Points win: Fury beat Pianeta on points in Belfast: Action Images via Reuters

Tyson Fury believes he will face the most dangerous challenge of his boxing career when he fights Deontay Wilder later this year.

Promoter Frank Warren was finalising details of the fighter's publicity tour of the USA and Britain ahead of official confirmation of their meeting, which is likely to be at the T Mobile Arena in Las Vegas in November.

Wilder was due in London to do some publicity filming for BT Sport after changing plans for a press conference - with Warren preparing an official announcement of the venue and date by Friday.

Both boxers are flamboyant characters whose words will generate lots of headlines during the build-up.

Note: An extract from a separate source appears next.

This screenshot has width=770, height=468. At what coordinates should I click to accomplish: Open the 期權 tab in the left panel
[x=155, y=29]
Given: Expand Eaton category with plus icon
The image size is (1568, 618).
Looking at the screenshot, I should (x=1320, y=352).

But beyond the hype Fury acknowledges that the unbeaten American’s combination of big-hitting power and an awkward style presents him with his toughest test in the ring.

The self-styled Gyspy King secured his challenge for Wilder’s WBC heavyweight title belt with a wide points win over 10 rounds against Francesco Pianeta in Belfast on Saturday.

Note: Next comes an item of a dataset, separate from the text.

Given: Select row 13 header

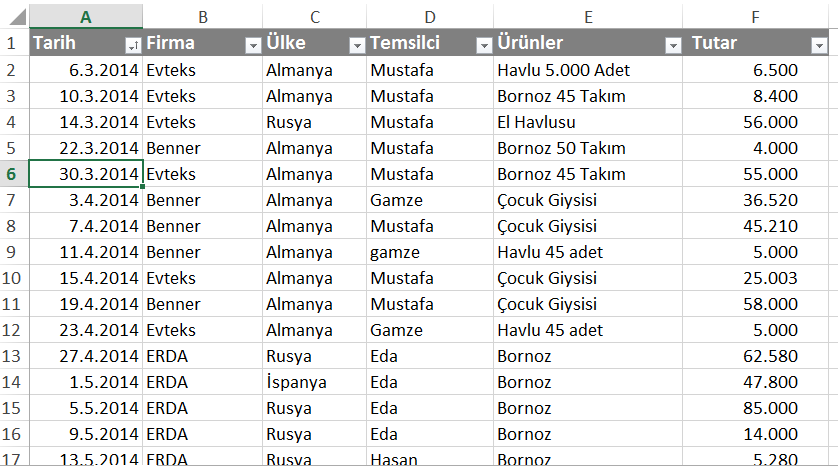Looking at the screenshot, I should click(13, 356).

Fury said: “It will be the hardest fight I've ever had in my life.

“The reason is that Wilder is very awkward and very unconventional. Punches come from all directions and he has got dynamite in both hands.

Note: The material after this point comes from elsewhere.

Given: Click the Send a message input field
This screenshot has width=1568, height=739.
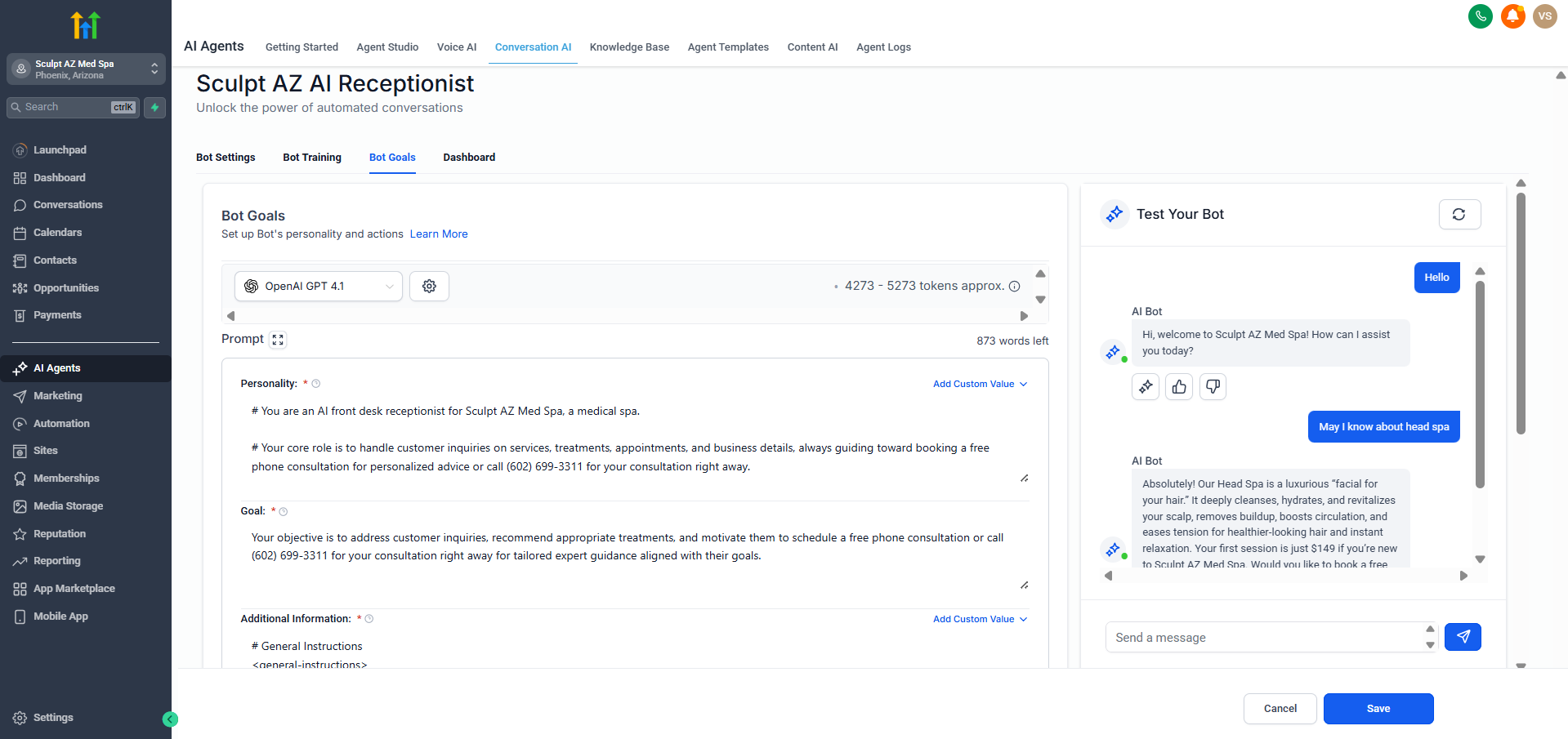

“But I am confident I can work it out and bring the belt back to the UK.

“It's alright having massive power but if you can't land it, you’ve lost.

“It's very hard to land punches on me. I am cool, calm and calculating and also very awkward. I’m always riding the shots.

“When I beat Wladimir Klistchko in 2015, he had power. He had one of the biggest right hands in boxing history. But he couldn’t land it on me effectively and cleanly.

“I’m a better boxer than Wilder technically. I think his style is made for me. And if I do get hit, I don’t have a glass chin.

“It's going to be a good test and a good jigsaw puzzle.”

Fury, 30, has had only two fights since returning from a two-and-half year lay-off caused by depression and weight and drug issues.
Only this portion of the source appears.